| Document segment |
— start —
Thanks for the update. I hope everyone makes a full recovery. Colleague was really worried about the bleeding horse.


----------



## MyBoyChe (8 July 2013)

Yes, thanks for the update.  Hadnt heard about this until I saw it on here.  Local to me and wondered if it was someone who had been to MK Event, there were a lot of boxes and trailers around yesterday.  I take it you mean a human paramedic saved the horse, what a star!


----------



## _jac_ (8 July 2013)

Thank you for the update x


----------



## Copperpot (8 July 2013)

The horse is having an operation today for internal bleeding to the head. Fingers crossed for him.


----------



## _GG_ (8 July 2013)

Oh blimey. Fingers and everything crossed for him.

Thanks for the updates. Amazing to get bleeding stopped on site.


----------



## Copperpot (8 July 2013)

When I hear how he gets on I will let you know.


----------



## _jac_ (8 July 2013)

Everything crossed for him.  I felt so helpless seeing it and being unable to be of any help.
— end —
| Raw records |
— start —
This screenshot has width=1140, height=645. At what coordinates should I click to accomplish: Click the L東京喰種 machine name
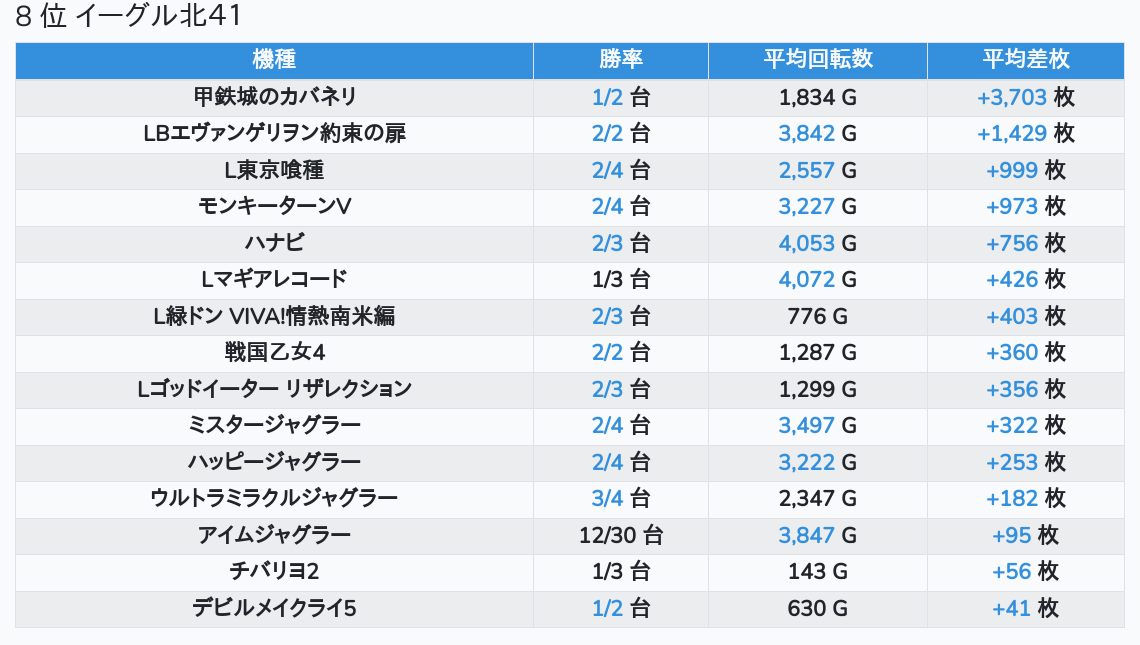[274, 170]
— end —
— start —
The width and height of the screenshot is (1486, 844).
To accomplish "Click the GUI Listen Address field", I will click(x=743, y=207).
— end —
| Work to complete |
A - Using the forum thread about the injured horse, decide whether each statement below agrees with it. Answer yes or no for each, and quote the deciding words from the thread. (i) Copperpot reported that the horse was having an operation for internal bleeding to the head. (ii) MyBoyChe had already heard about the incident before seeing it in the thread. (iii) _jac_ was able to help at the scene.
B - Resume the forum thread about the injured horse, starting after its final post.

| Answers for this exercise |
A -
(i) Yes: "The horse is having an operation today for internal bleeding to the head."
(ii) No: "Hadnt heard about this until I saw it on here."
(iii) No: "I felt so helpless seeing it and being unable to be of any help."

B -
----------



## lisag8 (9 July 2013)

Hi All, 
I am a very close friend to the people that were involved in this accident, and as much as i know they appriciate and are grateful for all of your very kind words. 
There has been a large amount of incorrect information given regarding the accident, including on this thread, so they would appriciate for people to only update with information that they are sure to be correct. 
Many thanks


----------



## maree t (9 July 2013)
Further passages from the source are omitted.